What followed next happened very fast. Fouquier summed up his accusation; the president summed up the debates; the jurors took a vote and brought back a verdict of guilty against Lorin and Geneviève. The president condemned them both to death.
Two o’clock rang out from the great clock of the Palais. The president only took as long to pronounce the death sentence as it took the clock to sound the hour. Maurice heard the two sounds jumbled together. When the double vibration of the voice and the clock’s timbre died away, his strength was gone.
The gendarmes led away Geneviève and Lorin, who had offered her his arm. They both saluted Maurice, though in their very different ways: Lorin with a smile, Geneviève, pale and faltering, with one last kiss, blown from fingers wet with tears.
She had kept alive the hope of living until the very last moment and was weeping now not for her life but for her love, which would be extinguished with that life. Maurice was half-demented and did not respond to his friends’ adieus; he rose, weak and dazed, from the seat he’d collapsed onto. His friends had disappeared.
He felt that only one thing was still alive in him: it was hate that bit into his heart like acid. Gazing around one last time he spotted Dixmer, who was shuffling out with the other spectators and had just ducked his head to pass through the low arched door into the corridor.
With the speed of a coiled spring, Maurice bounded from seat to seat to reach the door. Dixmer was already through and was disappearing down the dark corridor. Maurice followed behind him.
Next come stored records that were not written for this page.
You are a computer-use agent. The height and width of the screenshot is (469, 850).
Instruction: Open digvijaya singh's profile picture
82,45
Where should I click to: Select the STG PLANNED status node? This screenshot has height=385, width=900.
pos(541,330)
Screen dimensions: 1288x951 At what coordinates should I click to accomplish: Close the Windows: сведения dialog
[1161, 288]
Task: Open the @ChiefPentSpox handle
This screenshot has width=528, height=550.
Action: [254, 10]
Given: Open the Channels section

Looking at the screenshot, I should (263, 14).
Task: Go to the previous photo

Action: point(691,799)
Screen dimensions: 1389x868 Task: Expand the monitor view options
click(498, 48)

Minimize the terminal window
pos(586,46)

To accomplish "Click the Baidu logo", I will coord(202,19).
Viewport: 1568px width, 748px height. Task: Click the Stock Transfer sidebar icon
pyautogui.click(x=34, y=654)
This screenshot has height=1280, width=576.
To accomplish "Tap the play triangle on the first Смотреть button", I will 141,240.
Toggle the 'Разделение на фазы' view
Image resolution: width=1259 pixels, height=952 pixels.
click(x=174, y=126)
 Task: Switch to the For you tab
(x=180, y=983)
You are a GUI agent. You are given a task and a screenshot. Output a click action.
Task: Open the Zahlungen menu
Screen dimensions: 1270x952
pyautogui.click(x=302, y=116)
The moment Dixmer stepped onto the flagstones of the great hall, Maurice tapped him on the shoulder.
53
THE DUEL
In those days, being tapped on the shoulder was never a laughing matter. Dixmer swung around and recognized Maurice.
“Ah, hello, citizen republican,” Dixmer said, without giving away any emotion other than by an imperceptible jolt that he immediately got under control.
“Hello, citizen coward,” replied Maurice. “You were expecting me, weren’t you?”
“Let’s say that, on the contrary, I was no longer expecting you,” said Dixmer.
“Why is that?”
“Because I was expecting you sooner.”
“I’m still here too soon for you, you murderer!” Maurice added in a voice, or rather a low rumble, that was frightening because it was the growling of the storm that had built up in his heart, and his eyes blazed lightning.
“If only looks could kill, citizen!” Dixmer scoffed. “You realize we’ll be recognized and followed.”
“Yes, and you’re terrified of being arrested, aren’t you? You’re terrified of being carted off to the scaffold where you send others? Let them arrest us, so much the better, for it seems to me a certain guilty party is missing from the nation’s jail quota today.”
“Just as one person is missing from the honor roll, isn’t that right? Since your name was struck off, I mean.”
“Right! We’ll get back to that later, I hope. Meanwhile you’ve got your revenge, miserable cur that you are—in the worst possible way, on a woman! Since you were apparently expecting to see me, I wonder why you didn’t wait for me at my place the day you stole Geneviève away from me?”
“I felt the original thief was you.”
“Please, no wit, monsieur, I’ve never known you to show any; no speeches, I know you’re bigger on action than on words. Witness the day you tried to assassinate me: that day, you showed your true colors.”
“And I’ve kicked myself more than once for not paying heed,” Dixmer replied calmly.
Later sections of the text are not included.